The Choptank waterfront to the west is lined with fine old houses, while the main part of downtown can be found a few blocks inland. If you walk up High Street, which begins at Long Wharf, and then turn left onto Poplar Street—which a block later becomes Race Street—you will find yourself right in the center of things. Gay Street, Muir Street, Muse and Academy streets are all here, and busy with restaurants, shops, the Harriet Tubman museum, murals, pocket parks and history.

 To explore the east side of town, cross the Cambridge Creek by way of the Market Street Bridge, which is off Muse and Academy. To get to the Hyatt Regency Chesapeake Bay and its marina, golf course, and restaurants, continue a mile and a half up the Choptank by boat, or by car take the exit off U.S. 50.

Although Cambridge is one of the earliest English settlements on the Chesapeake, the town—like many towns everywhere—was hit by several devastating fires during its long history. In addition, the African American neighborhood around Pine Street (which was once called Groove City because it attracted top jazz artists like Duke Ellington and Count Basie) was also very nearly destroyed during civil unrest in 1967. The town as a whole took an economic nosedive in the mid-1960s when Phillips Canning Company—by far Cambridge’s biggest employer—closed and thousands of jobs were lost. But during the decades that followed, the citizens of Cambridge worked hard to bring the town back with new businesses, museums, restaurants, and all the other things that attract happy visitors. And believe us, you will be happy when you visit Cambridge!

By boat

If you are coming by boat, all you need to do is to cruise up the Choptank River as far as green 25, the last marker before the U.S. 50 bridge, and then either head for Cambridge’s municipal yacht basin or find the markers 1 and 2 for the entrance channel to Choptank Creek. The other, equally delightful option is to keep going under the bridge (sailboats beware, the vertical clearance is only 50 feet) and dock at the Hyatt Regency’s marina. 

The entrance to the Choptank River is about 23 miles south of the Bay Bridge. It is then about 13 miles upriver to Cambridge. You can cut off a few miles by chancing the Knapps Narrows cut-through from the Bay to the Choptank. However, we strongly recommend that you call Knapp’s Narrows Marina first to get the latest advice on depths and route. Shoaling is a perennial problem, especially on the west side.

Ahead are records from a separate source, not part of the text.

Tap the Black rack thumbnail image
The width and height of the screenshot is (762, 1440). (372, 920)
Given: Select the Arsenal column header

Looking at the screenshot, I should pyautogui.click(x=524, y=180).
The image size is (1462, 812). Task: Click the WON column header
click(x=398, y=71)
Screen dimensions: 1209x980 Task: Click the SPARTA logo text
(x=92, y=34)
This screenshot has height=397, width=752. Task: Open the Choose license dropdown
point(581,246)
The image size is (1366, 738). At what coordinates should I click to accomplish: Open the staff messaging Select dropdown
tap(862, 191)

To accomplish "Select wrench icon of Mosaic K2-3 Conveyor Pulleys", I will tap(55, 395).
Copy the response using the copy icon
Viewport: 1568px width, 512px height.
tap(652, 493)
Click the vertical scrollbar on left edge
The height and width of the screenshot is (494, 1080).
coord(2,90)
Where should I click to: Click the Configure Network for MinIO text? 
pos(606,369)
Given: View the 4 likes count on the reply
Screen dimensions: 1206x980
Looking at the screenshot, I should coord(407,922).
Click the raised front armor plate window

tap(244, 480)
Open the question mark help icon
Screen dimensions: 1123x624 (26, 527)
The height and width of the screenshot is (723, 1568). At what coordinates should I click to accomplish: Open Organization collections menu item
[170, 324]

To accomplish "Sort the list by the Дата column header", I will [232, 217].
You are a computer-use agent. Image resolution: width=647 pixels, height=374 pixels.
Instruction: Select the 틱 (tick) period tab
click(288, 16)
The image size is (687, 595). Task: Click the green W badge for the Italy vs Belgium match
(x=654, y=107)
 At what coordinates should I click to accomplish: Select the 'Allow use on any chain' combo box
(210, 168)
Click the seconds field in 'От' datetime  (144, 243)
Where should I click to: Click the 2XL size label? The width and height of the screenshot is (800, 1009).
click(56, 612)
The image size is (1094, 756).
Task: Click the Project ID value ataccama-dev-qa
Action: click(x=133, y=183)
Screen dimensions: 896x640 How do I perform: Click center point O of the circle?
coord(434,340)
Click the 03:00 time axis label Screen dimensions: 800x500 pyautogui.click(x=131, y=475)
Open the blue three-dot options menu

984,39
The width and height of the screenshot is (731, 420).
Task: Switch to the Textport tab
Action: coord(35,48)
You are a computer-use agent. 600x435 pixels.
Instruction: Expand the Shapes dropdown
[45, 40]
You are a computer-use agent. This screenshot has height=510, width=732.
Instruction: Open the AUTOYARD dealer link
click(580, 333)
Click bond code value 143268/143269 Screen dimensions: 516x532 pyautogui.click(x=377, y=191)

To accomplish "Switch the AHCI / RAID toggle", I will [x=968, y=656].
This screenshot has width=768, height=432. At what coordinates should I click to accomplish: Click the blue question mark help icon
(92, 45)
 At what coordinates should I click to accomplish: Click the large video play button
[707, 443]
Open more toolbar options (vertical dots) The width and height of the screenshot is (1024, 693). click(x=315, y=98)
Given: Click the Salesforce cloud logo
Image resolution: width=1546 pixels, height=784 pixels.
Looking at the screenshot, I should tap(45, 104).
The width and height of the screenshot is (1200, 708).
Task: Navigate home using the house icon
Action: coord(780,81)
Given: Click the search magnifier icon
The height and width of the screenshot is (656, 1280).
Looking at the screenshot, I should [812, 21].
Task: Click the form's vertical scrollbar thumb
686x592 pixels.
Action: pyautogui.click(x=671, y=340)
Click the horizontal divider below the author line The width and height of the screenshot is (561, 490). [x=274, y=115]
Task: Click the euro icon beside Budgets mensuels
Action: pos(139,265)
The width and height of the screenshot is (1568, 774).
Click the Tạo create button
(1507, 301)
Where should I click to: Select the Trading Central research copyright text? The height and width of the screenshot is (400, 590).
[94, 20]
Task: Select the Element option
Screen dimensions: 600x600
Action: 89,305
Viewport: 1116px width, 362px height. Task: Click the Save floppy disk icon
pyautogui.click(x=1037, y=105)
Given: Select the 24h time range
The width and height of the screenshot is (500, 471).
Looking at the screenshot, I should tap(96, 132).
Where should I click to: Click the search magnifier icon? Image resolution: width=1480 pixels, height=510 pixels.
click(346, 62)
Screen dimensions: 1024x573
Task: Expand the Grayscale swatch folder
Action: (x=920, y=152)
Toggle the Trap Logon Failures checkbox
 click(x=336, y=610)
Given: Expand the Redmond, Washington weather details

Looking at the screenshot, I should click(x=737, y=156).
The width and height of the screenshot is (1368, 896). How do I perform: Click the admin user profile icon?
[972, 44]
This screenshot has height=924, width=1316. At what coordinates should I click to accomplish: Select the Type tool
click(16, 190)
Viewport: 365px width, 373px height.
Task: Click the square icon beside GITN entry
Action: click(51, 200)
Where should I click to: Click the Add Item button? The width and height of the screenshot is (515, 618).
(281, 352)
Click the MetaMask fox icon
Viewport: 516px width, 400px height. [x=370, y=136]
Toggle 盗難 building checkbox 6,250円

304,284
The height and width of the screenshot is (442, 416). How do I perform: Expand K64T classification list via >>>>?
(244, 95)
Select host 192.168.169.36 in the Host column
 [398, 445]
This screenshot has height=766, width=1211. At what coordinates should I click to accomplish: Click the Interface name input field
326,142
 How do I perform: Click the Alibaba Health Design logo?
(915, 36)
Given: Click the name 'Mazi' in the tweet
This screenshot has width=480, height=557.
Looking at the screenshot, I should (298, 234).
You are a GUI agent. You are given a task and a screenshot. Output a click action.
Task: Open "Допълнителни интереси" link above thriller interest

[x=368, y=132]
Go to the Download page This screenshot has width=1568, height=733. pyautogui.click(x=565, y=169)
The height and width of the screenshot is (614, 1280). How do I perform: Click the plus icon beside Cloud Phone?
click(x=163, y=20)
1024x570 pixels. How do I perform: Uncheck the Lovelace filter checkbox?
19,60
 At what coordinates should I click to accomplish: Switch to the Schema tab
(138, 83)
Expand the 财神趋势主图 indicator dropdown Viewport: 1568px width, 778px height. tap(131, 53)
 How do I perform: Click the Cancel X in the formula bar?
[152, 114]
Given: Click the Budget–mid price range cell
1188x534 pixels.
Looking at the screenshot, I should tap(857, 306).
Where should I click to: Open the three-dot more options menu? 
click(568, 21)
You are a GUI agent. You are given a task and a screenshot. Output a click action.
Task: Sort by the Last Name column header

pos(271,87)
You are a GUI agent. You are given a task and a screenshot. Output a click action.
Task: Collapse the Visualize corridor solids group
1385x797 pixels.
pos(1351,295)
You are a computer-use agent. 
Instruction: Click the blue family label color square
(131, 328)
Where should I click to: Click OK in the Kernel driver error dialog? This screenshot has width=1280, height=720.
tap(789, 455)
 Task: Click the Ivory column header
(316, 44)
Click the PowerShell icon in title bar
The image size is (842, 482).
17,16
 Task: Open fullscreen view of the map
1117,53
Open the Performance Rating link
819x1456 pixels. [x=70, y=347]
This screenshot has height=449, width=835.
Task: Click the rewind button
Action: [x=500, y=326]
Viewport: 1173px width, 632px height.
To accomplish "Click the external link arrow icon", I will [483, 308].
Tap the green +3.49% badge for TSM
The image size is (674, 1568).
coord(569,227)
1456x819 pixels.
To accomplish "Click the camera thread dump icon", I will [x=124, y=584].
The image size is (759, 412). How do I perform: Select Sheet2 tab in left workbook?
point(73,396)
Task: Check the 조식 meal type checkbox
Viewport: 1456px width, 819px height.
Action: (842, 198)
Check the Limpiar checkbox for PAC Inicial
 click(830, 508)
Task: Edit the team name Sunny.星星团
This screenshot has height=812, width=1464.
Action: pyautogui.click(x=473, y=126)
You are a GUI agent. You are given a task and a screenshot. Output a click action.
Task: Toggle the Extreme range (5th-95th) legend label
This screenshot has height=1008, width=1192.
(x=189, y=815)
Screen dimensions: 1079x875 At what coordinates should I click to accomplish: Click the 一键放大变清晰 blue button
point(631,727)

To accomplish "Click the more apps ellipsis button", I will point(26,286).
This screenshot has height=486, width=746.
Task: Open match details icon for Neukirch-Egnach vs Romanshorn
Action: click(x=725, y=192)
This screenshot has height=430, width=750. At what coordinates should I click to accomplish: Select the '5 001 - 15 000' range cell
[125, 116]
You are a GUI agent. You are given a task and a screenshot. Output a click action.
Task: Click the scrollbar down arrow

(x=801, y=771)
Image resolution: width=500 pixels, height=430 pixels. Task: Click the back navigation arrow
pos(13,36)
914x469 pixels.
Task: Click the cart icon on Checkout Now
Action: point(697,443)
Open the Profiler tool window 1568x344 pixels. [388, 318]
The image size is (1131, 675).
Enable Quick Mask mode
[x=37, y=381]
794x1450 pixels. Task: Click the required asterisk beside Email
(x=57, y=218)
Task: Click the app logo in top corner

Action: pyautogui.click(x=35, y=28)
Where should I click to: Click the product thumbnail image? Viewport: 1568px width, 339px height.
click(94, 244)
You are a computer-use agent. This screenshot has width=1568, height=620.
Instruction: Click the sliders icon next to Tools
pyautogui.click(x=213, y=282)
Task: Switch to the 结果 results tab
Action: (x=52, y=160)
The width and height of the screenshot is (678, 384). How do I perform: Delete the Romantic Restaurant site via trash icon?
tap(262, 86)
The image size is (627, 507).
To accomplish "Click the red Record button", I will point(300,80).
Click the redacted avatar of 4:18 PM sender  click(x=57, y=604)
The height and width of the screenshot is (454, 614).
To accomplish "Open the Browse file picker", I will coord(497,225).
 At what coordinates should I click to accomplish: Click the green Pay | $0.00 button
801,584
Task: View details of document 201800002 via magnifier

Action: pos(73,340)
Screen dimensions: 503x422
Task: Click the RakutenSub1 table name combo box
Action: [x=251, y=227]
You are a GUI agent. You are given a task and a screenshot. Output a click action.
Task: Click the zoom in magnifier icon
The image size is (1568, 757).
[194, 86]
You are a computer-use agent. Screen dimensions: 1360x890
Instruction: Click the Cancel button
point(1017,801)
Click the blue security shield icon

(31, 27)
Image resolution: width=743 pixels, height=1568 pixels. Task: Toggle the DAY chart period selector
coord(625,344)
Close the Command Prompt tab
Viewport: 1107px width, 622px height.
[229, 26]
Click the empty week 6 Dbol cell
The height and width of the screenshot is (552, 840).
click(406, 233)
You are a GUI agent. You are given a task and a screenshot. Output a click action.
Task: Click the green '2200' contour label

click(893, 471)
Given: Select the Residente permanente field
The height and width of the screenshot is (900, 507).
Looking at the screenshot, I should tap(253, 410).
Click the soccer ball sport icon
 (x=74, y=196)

If you are coming from the Norfolk area, you’ll find the entrance to the Choptank about 100 miles up the Bay. Either Deltaville or Crisfield would make a good stop along the way. From Deltaville, the Choptank is about 65 miles. Alternatively, Mill Creek near the Great Wicomico River would make an easy anchorage.

By car

If you are coming by car, with or without a boat in tow, you will find Cambridge just off of U.S. 50. From the Baltimore area, it’s about an hour-and-a-half drive, using the Chesapeake Bay Bridge. From the Norfolk area, it’s a three-hour drive, taking the Chesapeake Bay Bridge-Tunnel and U.S. 13 to Salisbury, then U.S. 50 the rest of the way. 

There is an excellent launch area with plenty of overnight parking at the Franklin Street Boat Ramp. Here you’ll find two docks, four ramps, and even a breakwater to launch directly into the Choptank. Nearby Trenton Street Boat Ramp is much smaller but will launch you into Cambridge Creek. Neither requires a use permit. North of town, you can launch at the Gerry Boyle Park at Great Marsh boat ramp.

Cambridge Municipal Yacht Basin

If you want to stay at a marina during your visit and be within walking distance of nearly everything in town, your best choice is to take a slip inside the breakwater at the Cambridge Yacht Basin, now managed by Oasis. The farmers market and Long Wharf events, as well as the Choptank River Lighthouse, will be a short walk along Water Street. Plentiful restaurants, shops, and museums will be a little longer walk up High Street.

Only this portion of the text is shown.